Aapka Consultant Judgment Series- In this series, we are providing case analysis of Landmark Judgments of Hon’ble Supreme Court of India.

Dr. N.G. Dastane Vs. Mrs. Sucheta Dastane

AIR1975SC1534, (1975)2SCC326

Hon’ble Judges/Coram: N.L. Untwalia, P.K. Goswami and Y.V. Chandrachud, JJ.

Decided On: 19th March, 1975

FACTS:-

The appellant, Dr. N.G. Dastane got married to the respondent, Mrs. Sucheta Dastane. They had three daughters born out of their lawful wedlock. Marriage was arranged between the appellant and the respondent on 13th May, 1956. The relationship between the appellant and the respondent soured due to whimsical behaviour on part of the respondent. The parties were last together on 27th February, 1961. The appellant first approached the trial court on 19th February 1962, seeking nullity under Section 12(1)(c) of the Hindu Marriage Act, 1955 (hereinafter “HM Act”), or divorce under section 13(1)(ii), or Judicial Separation under Section 10(1)(b). The trial court turned down the first two contentions but granted judicial separation on grounds of “cruelty”. However, the District Court dismissed the appellant’s appeal and allowed the respondent’s. The Bombay High Court dismissed the appeal of the appellant as well on 24th February 1969. However, it allowed a special leave to appeal to the Supreme Court under Article 136 of the Indian Constitution. It is on this appeal that this matter was decided.

ISSUE:-

  1. Whether whimsical/capricious behaviour amounts to cruelty under Section 10(1)(b) of the HM Act?
  2. Whether an act once condoned can be revived if provoked by the spouse who condoned the act?

JUDGMENT:-

The Bombay High Court had reappreciated the evidence as it believed that both the lower corrects had failed to apply the correct principles of law with regard to cruelty. The Supreme Court observed that this process had its own share of problems, as there was no evidence on record about the behaviour of the husband to which the wife had allegedly responded to, and thus there can be no inference drawn as against the wife. Since there was no evidence of any actions on the part of the husband which provoked such acts on the part of the wife, the High Court could not have concluded about the same.

First the Supreme Court dealt with the Standard of Proof. The High Court had held that the burden of proof that ought to be used in the matter is that of the evidence being ‘beyond reasonable doubt’. The Supreme Court held that the view of the High Court was erroneous and that marital disputes, being in the nature of civil disputes, incur the standard of proof of ‘preponderance of probabilities’. Neither section 10 nor section 23 of the HM Act calls for the application of the ‘beyond reasonable doubt’ standard of proof because disputes arising out of marriage are in the nature of civil, rather than criminal disputes.

Then, the Supreme Court went on to analyse the meaning of ‘cruelty’ under Section 10(1)(b) of the HM Act. The Supreme Court held that cruelty consists of situations and circumstances which either cause danger or cause a reasonable apprehension of the same. The Supreme Court also observed that the High Court was wrong in applying the ‘reasonable man’ standard as to what a prudent man might consider to be a danger to one and what he might not. The Supreme Court held that the test is not whether the conduct would be cruel to a reasonable person, but whether it would be cruel to the aggrieved spouse.

:: Dataset excerpts ::
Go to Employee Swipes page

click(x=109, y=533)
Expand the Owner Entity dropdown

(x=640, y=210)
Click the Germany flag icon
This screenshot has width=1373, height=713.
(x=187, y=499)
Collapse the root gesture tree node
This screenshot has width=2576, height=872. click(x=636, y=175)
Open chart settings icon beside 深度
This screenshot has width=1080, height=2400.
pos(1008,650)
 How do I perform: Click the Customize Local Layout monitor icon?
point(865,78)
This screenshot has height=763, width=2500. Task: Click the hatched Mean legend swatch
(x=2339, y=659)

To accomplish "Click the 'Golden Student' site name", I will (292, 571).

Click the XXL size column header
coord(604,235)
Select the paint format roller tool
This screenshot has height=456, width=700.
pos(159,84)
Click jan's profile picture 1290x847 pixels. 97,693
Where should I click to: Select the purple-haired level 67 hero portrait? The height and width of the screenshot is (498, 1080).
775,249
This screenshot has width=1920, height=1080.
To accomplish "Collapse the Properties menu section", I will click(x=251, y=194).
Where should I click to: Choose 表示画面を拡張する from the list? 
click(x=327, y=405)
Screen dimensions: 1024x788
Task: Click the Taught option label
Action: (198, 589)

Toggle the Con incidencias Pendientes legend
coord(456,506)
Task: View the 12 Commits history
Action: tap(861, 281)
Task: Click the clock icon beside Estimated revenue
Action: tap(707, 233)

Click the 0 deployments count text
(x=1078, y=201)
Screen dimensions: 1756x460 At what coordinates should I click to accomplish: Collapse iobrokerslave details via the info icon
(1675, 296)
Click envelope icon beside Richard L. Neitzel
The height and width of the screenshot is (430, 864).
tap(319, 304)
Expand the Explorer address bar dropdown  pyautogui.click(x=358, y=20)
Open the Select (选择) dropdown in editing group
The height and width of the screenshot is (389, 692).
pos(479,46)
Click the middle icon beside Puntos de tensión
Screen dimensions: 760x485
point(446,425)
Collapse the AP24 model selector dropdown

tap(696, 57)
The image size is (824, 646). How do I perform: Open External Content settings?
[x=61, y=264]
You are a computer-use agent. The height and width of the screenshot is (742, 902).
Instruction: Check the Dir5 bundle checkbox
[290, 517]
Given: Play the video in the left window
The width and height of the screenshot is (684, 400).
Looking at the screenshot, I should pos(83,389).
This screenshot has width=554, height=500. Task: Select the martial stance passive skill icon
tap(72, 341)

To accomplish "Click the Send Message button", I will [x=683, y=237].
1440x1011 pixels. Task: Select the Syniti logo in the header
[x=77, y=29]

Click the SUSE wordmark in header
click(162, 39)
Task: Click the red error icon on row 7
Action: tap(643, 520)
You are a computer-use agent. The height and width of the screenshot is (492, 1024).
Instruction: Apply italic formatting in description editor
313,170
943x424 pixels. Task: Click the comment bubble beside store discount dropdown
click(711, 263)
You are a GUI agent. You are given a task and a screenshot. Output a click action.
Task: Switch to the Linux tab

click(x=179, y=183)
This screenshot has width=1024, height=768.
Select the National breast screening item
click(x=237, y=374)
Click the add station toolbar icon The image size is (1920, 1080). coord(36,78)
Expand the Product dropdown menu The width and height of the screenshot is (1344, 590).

:: Problem set ::
1. From the Dastane case summary, render this sentence in Spanish: "The parties were last together on 27th February, 1961."
2. Answer these questions from the Dastane case summary:
(a) On what date was the case decided?
(b) How many daughters did the appellant and the respondent have?
(c) What standard of proof did the Supreme Court hold applies to marital disputes?

:: Answers to each task ::
1. Las partes estuvieron juntas por última vez el 27 de febrero de 1961.

2.
(a) 19th March, 1975
(b) Three
(c) Preponderance of probabilities